:: Dataset records ::
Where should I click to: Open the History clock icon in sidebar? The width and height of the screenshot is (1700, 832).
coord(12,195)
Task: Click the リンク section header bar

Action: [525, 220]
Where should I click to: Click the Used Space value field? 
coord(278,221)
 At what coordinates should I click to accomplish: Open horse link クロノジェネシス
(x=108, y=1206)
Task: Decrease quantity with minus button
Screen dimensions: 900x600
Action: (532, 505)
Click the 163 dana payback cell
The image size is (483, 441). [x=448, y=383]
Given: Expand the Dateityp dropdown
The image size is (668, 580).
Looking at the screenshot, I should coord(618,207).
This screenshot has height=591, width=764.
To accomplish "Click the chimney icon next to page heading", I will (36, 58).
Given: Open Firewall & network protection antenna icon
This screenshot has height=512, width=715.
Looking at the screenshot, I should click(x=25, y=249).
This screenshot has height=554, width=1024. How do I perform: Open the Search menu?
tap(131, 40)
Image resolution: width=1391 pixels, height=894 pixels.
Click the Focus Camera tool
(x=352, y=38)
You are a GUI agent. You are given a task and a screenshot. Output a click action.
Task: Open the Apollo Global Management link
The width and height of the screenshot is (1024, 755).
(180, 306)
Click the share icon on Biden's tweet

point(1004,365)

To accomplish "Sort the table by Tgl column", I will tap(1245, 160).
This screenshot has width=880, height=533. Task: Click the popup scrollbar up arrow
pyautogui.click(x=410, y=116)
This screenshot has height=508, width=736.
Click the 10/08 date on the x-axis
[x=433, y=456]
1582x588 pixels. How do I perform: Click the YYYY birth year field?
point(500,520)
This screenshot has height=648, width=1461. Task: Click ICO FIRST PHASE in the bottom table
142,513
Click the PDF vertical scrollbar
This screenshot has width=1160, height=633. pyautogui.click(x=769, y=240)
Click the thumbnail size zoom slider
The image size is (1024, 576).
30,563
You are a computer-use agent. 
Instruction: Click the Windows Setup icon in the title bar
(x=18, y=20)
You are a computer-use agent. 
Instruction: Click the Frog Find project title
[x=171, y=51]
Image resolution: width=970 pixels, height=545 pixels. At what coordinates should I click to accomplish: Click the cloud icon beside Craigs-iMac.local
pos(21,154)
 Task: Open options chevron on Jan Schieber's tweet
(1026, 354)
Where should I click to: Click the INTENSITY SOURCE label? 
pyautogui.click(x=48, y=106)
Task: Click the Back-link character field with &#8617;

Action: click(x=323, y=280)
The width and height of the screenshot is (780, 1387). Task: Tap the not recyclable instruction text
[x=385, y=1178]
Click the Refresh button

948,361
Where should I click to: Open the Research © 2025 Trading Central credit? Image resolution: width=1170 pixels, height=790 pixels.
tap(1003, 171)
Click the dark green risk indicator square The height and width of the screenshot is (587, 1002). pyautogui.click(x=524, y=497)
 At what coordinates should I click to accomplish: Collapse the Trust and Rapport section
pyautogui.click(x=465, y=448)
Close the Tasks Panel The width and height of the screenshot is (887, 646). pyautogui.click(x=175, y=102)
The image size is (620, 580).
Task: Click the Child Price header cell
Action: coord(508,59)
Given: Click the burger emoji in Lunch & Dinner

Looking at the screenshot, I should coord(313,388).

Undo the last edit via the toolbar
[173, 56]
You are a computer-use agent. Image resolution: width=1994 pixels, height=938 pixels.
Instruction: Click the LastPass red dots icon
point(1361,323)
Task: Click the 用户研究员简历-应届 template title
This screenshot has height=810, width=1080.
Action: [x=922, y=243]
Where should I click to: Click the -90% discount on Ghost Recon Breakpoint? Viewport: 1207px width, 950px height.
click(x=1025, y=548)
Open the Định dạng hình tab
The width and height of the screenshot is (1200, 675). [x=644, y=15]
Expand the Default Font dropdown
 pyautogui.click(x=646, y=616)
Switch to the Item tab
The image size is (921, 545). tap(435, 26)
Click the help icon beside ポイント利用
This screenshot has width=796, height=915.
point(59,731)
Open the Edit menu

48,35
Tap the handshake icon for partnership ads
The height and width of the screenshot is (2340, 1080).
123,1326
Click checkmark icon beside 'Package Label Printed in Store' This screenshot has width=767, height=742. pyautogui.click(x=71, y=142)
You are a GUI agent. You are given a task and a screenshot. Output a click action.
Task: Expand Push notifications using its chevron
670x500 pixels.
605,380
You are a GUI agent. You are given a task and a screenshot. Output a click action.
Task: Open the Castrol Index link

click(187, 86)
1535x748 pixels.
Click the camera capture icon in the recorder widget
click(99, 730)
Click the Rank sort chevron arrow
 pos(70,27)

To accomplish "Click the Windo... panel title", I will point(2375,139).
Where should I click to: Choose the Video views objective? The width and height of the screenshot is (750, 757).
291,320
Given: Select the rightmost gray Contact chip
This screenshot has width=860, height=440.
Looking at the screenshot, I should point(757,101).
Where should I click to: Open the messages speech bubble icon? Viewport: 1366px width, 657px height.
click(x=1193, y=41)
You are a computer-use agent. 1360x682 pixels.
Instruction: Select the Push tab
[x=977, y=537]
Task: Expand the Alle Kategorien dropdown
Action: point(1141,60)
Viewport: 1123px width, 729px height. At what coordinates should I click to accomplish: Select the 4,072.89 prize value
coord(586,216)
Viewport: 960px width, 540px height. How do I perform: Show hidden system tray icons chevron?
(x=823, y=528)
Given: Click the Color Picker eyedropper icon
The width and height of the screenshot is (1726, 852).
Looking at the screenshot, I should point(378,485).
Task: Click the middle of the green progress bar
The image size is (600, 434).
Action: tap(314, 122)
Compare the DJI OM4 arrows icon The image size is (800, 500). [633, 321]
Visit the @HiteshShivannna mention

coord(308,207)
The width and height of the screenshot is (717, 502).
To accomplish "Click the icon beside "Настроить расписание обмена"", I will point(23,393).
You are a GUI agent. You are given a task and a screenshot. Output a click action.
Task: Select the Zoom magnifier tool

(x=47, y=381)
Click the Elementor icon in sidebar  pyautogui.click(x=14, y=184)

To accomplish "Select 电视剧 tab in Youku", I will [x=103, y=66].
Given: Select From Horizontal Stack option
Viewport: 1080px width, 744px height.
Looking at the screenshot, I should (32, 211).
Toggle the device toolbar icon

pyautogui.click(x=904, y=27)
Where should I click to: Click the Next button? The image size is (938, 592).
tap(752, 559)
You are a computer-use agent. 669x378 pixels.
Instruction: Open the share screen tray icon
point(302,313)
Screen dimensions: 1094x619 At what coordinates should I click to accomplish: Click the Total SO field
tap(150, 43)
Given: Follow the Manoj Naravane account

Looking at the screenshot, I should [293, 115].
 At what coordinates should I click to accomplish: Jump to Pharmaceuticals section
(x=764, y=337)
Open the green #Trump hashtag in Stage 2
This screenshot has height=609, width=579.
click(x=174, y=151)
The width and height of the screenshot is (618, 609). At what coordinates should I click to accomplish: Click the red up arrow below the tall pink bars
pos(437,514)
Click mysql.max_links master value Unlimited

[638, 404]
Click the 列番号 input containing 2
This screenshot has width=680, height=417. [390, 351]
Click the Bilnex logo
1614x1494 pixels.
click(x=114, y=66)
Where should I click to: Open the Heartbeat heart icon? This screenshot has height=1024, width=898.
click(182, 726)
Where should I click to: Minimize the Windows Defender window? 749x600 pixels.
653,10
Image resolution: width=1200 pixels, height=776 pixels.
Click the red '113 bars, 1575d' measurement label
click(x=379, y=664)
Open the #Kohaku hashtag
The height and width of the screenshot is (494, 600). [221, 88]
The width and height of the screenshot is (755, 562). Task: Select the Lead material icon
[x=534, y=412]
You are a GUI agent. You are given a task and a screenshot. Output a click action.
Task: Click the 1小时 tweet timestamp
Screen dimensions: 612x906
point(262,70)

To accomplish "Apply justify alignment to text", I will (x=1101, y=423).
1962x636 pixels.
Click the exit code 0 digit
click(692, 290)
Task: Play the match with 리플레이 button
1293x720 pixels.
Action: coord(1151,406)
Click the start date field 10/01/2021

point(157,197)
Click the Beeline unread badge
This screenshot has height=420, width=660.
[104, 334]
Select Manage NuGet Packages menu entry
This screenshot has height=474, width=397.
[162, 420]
:::
• _Aim of the task_: Which lines of the records above contain the word "computer"? Report each one in full.

• _Reply to the task_:
You are a computer-use agent. 
You are a computer-use agent. 
You are a computer-use agent. Image resolution: width=1994 pixels, height=938 pixels.
You are a computer-use agent. 1360x682 pixels.
You are a computer-use agent. 669x378 pixels.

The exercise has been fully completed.